In Jerusalem, on April 27, 1941, Coulet met De Gaulle and became his aide-de-camp, succeeding Geoffroy Chodron de Courcel. Based mainly in London, he served until October 1942, after which he returned to active combat.

=== Military service ===
With the rank of captain, Coulet commanded the French Air Infantry in Camberley, England. In October 1942, he trained with the Polish 1st Parachute Brigade and obtained his parachutist brevet at Ringway near Manchester.

In June 1943, he was appointed secretary-general of police in Corsica, assisting in the transition from Vichy France to Free French administration. Afterward, in June 1944, he was parachuted into Normandy to manage the transition in liberated territories. On June 12, 1944, he was named Commissioner of the Republic for Normandy. Two days later, he welcomed De Gaulle to Bayeux during his first visit to liberated France. Coulet successfully worked to counter the Allied Military Government for Occupied Territories (AMGOT) plan for a US Army run government in France, securing autonomy for the French administration.

=== Post-war diplomacy ===
After the war, Coulet rejoined the diplomatic corps. He served as director of the European Bureau at the Quai d'Orsay and held ambassadorial roles in Helsinki (1947–1950), Tehran (1950–1954), and Yugoslavia (1954–1955).

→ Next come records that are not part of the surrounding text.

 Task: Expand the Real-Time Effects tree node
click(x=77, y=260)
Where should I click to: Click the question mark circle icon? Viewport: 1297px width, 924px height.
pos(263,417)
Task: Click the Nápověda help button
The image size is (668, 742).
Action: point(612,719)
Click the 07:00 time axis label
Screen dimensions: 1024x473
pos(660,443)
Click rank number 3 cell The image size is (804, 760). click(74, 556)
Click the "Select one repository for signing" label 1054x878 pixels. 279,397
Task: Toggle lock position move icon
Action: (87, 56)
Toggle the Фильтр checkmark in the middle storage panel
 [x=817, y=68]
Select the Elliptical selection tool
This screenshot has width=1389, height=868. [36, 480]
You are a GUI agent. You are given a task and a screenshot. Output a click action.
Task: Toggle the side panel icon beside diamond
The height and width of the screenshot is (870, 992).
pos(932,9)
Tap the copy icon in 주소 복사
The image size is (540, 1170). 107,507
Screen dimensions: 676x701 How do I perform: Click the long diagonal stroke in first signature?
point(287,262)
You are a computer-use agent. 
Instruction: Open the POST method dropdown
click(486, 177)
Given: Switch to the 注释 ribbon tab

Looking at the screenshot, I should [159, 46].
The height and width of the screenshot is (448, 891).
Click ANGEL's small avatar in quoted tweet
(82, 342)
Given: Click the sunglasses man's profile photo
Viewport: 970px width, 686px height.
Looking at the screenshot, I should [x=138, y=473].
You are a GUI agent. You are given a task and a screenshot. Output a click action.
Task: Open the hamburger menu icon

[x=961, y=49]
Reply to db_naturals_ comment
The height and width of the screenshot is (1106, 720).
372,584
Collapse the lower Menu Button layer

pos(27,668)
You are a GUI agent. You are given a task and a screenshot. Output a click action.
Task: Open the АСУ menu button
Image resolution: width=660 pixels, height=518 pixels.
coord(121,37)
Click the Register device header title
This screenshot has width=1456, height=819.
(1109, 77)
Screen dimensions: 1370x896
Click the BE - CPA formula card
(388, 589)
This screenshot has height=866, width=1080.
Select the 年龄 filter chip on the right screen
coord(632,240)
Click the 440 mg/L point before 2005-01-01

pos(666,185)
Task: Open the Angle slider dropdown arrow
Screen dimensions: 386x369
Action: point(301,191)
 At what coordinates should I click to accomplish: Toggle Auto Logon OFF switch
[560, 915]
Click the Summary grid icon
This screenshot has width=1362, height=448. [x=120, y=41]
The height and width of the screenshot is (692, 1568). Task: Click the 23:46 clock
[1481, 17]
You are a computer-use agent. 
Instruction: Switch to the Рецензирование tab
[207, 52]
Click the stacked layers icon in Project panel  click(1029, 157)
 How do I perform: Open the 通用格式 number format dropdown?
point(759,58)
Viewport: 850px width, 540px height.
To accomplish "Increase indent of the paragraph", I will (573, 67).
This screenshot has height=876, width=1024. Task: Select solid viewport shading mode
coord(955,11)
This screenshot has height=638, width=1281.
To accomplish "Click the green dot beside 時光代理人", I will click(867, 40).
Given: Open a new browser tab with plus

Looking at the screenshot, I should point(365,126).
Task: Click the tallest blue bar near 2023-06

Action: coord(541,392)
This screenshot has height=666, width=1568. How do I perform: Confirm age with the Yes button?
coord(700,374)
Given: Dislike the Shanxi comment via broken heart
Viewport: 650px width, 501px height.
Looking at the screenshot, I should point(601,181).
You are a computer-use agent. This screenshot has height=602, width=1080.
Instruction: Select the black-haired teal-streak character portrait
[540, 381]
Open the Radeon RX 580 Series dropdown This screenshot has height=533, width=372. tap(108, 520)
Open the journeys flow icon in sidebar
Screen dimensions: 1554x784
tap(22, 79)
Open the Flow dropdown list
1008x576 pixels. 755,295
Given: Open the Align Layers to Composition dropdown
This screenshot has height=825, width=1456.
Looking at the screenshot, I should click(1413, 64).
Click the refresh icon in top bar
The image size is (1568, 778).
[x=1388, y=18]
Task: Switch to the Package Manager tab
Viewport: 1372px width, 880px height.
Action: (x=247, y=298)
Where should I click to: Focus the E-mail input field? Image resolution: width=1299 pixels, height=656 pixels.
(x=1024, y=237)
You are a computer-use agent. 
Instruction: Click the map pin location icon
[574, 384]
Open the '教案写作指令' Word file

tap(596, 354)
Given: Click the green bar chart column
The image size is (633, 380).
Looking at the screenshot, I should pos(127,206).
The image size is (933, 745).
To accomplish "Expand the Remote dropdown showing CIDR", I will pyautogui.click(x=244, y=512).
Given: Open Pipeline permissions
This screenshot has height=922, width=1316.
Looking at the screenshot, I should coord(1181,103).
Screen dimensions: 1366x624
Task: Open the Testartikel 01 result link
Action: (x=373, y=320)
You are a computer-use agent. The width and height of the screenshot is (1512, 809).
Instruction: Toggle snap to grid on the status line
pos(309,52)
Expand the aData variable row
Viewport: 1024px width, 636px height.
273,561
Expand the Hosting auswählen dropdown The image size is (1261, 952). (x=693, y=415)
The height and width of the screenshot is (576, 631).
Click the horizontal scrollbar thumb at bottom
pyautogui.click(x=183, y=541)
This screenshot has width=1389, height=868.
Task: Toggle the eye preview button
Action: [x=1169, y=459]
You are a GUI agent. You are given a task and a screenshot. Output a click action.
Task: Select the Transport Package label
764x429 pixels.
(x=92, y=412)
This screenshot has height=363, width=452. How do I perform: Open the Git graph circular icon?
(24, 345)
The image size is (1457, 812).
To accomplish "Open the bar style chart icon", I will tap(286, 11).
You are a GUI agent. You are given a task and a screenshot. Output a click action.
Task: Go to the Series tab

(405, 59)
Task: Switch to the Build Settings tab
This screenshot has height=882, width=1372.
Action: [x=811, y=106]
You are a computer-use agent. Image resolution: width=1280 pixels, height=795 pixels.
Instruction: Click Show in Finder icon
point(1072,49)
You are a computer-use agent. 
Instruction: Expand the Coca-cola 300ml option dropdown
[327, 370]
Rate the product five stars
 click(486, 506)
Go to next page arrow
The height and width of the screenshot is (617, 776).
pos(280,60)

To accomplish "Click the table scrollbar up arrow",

=== Algerian War and air commandos ===
In 1956, Coulet left diplomacy to participate in the Algerian War. As a reserve officer in the French Air Force, he took command of the newly created air commandos. By July 1957, he led the 541st Air Commando Group. During his tenure, he emphasized rigorous training and esprit de corps. In March 1960, he transitioned to a more administrative role as director of political affairs in Algeria. Despite his loyalty to De Gaulle, Coulet faced challenges, including the dissolution of his command unit after the Algiers putsch of 1961.

== Decorations ==
- Chevalier of the Legion of Honour
- Médaille de la Résistance with rosette (July 3, 1946 decree)
- First Class of the Order of Homayoun (Iran), November 24, 1954

== Bibliography ==
- François Coulet, Vertu des temps difficiles, Paris, Plon, 1966.
- Henri Féraud, Les Commandos de l’Air, Nouvelles éditions latines, 1986.